Award of the contract to the supervising architectural firm is expected to happen in July of this year, with construction documentation to be completed by February, 2009. In April of next year the construction bid and award process is expected to take place, with restoration of the building beginning in May, 2009. Exterior restoration is anticipated to take approximately 18 months.

Each month leading up to the 150th anniversary of the Castle, on September 24, this column presents excerpts from documents of the asylum's founder and first director, Joseph Edward Turner.

In 1854, Turner petitioned and reached an agreement with the State Legislature to help fund construction of an inebriate asylum. Turner was to raise $50,000 and the State would match that to cover the $100,000 cost of construction. For the next few years Turner traveled throughout the state collecting contributions and selling $10 subscriptions.

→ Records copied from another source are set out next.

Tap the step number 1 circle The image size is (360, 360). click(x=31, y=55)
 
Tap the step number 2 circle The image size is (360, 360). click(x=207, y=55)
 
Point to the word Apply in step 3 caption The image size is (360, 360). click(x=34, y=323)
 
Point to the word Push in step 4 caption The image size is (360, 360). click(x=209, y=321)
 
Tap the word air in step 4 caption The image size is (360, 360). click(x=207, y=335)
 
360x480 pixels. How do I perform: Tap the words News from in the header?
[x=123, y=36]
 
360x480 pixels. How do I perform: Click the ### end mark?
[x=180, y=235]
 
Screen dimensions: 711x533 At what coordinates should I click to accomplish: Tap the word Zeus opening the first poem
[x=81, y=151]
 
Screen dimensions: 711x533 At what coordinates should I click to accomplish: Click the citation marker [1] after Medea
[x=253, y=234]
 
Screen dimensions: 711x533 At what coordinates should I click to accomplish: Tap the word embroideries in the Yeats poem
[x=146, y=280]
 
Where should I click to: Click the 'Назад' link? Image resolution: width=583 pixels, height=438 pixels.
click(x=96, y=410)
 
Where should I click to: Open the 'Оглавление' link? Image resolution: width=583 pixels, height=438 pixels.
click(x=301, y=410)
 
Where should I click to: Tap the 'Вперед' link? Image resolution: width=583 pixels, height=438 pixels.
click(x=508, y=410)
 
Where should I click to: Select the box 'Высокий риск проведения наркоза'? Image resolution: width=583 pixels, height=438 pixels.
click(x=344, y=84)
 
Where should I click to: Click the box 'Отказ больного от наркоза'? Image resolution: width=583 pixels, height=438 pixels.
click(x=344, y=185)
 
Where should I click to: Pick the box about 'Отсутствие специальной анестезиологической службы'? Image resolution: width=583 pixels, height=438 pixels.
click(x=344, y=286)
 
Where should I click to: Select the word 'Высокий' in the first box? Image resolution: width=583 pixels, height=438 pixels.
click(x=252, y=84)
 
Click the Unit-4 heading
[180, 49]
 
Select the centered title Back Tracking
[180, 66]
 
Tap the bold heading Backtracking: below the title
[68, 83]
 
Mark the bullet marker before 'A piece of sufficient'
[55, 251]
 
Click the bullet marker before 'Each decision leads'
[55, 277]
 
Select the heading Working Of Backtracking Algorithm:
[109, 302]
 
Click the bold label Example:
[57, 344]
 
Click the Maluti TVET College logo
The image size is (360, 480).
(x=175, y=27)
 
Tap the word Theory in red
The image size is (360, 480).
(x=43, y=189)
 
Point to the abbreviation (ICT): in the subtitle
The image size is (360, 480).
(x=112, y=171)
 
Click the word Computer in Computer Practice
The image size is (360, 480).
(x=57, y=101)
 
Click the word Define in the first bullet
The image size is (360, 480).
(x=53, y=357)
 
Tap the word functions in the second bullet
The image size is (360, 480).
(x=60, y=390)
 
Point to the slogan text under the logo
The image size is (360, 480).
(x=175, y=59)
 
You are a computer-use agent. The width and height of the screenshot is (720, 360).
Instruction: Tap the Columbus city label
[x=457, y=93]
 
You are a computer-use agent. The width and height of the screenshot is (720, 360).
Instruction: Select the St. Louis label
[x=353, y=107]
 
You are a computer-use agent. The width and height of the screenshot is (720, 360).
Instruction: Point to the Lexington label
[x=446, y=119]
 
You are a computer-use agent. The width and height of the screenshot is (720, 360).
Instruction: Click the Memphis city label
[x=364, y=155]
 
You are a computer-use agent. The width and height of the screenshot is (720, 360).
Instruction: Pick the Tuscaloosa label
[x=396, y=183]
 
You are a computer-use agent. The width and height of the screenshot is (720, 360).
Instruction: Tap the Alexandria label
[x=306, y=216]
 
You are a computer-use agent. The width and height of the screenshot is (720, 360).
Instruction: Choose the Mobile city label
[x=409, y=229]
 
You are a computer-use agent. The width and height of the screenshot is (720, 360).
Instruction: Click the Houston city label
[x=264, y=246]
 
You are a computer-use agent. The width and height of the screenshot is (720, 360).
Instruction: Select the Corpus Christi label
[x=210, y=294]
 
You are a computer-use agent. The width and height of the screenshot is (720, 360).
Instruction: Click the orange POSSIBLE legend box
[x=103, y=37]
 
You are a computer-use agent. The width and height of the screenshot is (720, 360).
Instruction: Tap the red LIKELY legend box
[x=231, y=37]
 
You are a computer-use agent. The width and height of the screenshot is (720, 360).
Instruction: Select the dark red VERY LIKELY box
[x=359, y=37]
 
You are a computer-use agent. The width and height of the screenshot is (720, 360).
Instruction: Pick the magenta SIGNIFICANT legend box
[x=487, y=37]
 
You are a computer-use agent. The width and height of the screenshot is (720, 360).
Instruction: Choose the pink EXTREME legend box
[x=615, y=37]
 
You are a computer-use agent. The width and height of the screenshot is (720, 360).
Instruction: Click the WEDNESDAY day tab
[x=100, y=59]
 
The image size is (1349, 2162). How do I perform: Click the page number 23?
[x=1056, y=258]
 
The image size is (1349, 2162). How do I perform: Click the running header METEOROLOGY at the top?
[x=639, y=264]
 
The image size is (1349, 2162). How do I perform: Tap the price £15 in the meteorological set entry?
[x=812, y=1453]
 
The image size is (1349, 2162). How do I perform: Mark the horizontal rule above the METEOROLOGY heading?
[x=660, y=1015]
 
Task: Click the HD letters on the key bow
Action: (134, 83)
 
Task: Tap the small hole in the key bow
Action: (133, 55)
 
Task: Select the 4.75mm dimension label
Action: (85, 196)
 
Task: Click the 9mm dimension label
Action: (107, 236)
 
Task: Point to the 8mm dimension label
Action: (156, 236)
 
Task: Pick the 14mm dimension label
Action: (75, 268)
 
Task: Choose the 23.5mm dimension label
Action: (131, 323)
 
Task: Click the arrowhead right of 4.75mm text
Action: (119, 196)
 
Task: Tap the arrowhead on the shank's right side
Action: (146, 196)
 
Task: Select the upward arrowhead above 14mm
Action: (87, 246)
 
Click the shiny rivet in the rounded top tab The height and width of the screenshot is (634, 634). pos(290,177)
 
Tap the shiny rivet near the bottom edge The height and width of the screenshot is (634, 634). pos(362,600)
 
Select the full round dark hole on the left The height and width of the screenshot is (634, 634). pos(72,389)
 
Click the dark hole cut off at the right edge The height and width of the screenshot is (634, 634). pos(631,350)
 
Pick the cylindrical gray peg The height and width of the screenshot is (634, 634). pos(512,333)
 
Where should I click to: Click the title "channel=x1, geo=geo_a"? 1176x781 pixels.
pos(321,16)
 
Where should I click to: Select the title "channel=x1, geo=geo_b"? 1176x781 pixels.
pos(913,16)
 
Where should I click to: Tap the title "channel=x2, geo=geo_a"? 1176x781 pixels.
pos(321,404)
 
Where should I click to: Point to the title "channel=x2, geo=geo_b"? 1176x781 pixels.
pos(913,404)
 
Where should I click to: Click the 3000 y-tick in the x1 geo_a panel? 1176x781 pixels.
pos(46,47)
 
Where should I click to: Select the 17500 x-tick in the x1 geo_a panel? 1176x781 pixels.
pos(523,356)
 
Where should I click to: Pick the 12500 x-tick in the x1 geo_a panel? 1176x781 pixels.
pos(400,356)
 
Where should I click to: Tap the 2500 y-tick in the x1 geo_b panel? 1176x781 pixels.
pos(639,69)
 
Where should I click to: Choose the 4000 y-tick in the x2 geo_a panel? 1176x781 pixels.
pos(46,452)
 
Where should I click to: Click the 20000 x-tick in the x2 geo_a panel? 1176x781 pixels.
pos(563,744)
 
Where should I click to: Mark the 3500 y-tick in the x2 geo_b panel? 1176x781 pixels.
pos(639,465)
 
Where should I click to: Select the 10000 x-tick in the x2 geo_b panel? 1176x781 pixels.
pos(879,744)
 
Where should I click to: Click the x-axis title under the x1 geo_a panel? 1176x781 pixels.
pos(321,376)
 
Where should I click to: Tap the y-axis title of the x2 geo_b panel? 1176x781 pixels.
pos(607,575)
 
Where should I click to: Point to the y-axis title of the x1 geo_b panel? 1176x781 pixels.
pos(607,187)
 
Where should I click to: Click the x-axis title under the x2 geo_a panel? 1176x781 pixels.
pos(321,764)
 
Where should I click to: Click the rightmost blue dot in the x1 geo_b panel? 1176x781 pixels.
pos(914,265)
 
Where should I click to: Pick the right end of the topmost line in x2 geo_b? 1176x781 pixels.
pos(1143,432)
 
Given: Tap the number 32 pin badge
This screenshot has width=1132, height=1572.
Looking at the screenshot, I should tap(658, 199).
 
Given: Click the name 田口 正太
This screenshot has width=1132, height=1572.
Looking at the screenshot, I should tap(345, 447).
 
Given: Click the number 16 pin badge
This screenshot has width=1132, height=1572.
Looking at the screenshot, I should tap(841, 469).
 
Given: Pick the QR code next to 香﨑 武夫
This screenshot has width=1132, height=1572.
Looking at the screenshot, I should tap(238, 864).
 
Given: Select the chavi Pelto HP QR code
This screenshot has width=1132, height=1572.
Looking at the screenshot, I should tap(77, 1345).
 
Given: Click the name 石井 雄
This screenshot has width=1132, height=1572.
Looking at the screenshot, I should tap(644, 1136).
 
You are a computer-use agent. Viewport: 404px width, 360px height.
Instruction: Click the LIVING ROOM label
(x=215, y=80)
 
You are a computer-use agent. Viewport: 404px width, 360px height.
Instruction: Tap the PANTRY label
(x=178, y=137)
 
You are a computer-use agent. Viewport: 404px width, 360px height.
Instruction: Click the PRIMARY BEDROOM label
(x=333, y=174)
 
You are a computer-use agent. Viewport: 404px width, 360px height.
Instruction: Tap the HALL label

After considering sites around the state, in May, 1858, the citizens of Binghamton donated 252 acres of land for the asylum. The following month Turner traveled from his home in New York City, to Binghamton. On June 3 he met with Binghamton's Asylum Locating Committee at the Exchange Hotel. During that meeting it was decided that after collecting another $10,000 they would be ready to start construction - with or without the State's matching funds.

In less than two weeks, Turner called in subscription commitments and met his goal, and although it would be several years before State funds were made available, on June 17, on a hillside east of Binghamton at the former Lyon's farm, ground was broken for the New York State Inebriate Asylum. Three months later the basement would be complete and on September 24, 1858, a grand ceremony would be held to commemorate the placing of the cornerstone.